[R-meta] What to do if the residuals are not normally distributed?

Wed Nov 8 15:37:29 CET 2017

Thanks to both Wolfgang and Michael for their replies

I am immensely impressed with the work Wolfgang is doing in sharing his knowledge in this forum!

Now I have drawn a qqnorm-plot of my first model using the following code:

meta_list <- rma.mv(yi=meta_filter_1$yi,
                    V=VarC, 
                    random = ~1|ExpName/ControlName/VarID,
                    test="t")

meta_resid <- rstandard.rma.mv(meta_list)
z_val <- meta_resid$z
qqnorm(z_val)
qqline(z_val)

Now comes the big problem: the data do not seem normal at all. They diverge counterclockwise in both ends (indicating longer tails than the normal distribution).

So what to do now? Remove outliers? Is it a serious issue that the residuals are not normally distributed or do I not have to worry?

Is there something I am missing?

Best wishes and thanks again

Jonas

-----Oprindelig meddelelse-----
Fra: Viechtbauer Wolfgang (SP) [mailto:wolfgang.viechtbauer at maastrichtuniversity.nl] 
Sendt: 08 November 2017 12:26
Til: Jonas Duus Stevens Lekfeldt; r-sig-meta-analysis at r-project.org
Emne: RE: [R-meta] Calculating the var-covar matrix for dependent effect sizes for ROM

As far as I can tell, your calculation of the V matrix is correct. If you need a reference for the equation for the covariance, see:

Lajeunesse, M. J. (2011). On the meta-analysis of response ratios for studies with correlated and multi-group designs. Ecology, 92(11), 2049-2055.

One thing to be careful about: Make sure that your dataset is first ordered by the variable that you are splitting on with split(). Otherwise, your V matrix is not ordered in the correct way.
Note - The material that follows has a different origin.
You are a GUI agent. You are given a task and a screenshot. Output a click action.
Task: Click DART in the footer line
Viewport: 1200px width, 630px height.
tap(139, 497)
To illustrate:

dat <- data.frame(study=c(3,3,2,1,1), yi=c(.1,.2,.4,.3,.5), vi=c(.02,.01,.07,.05,.03)) dat sav <- lapply(split(dat$vi, dat$study), function(x) diag(x, nrow=length(x))) sav
bldiag(sav)

So do:

dat <- dat[order(dat$study),]
dat
sav <- lapply(split(dat$vi, dat$study), function(x) diag(x, nrow=length(x))) sav
bldiag(sav)

Let's just say that this has bitten me in the behind once or twice before.

Also, since you are splitting on "ControlName", I assume that values of "ControlName" are never the same across different values of "ExpName" (otherwise, you would be computing covariances across different experiments).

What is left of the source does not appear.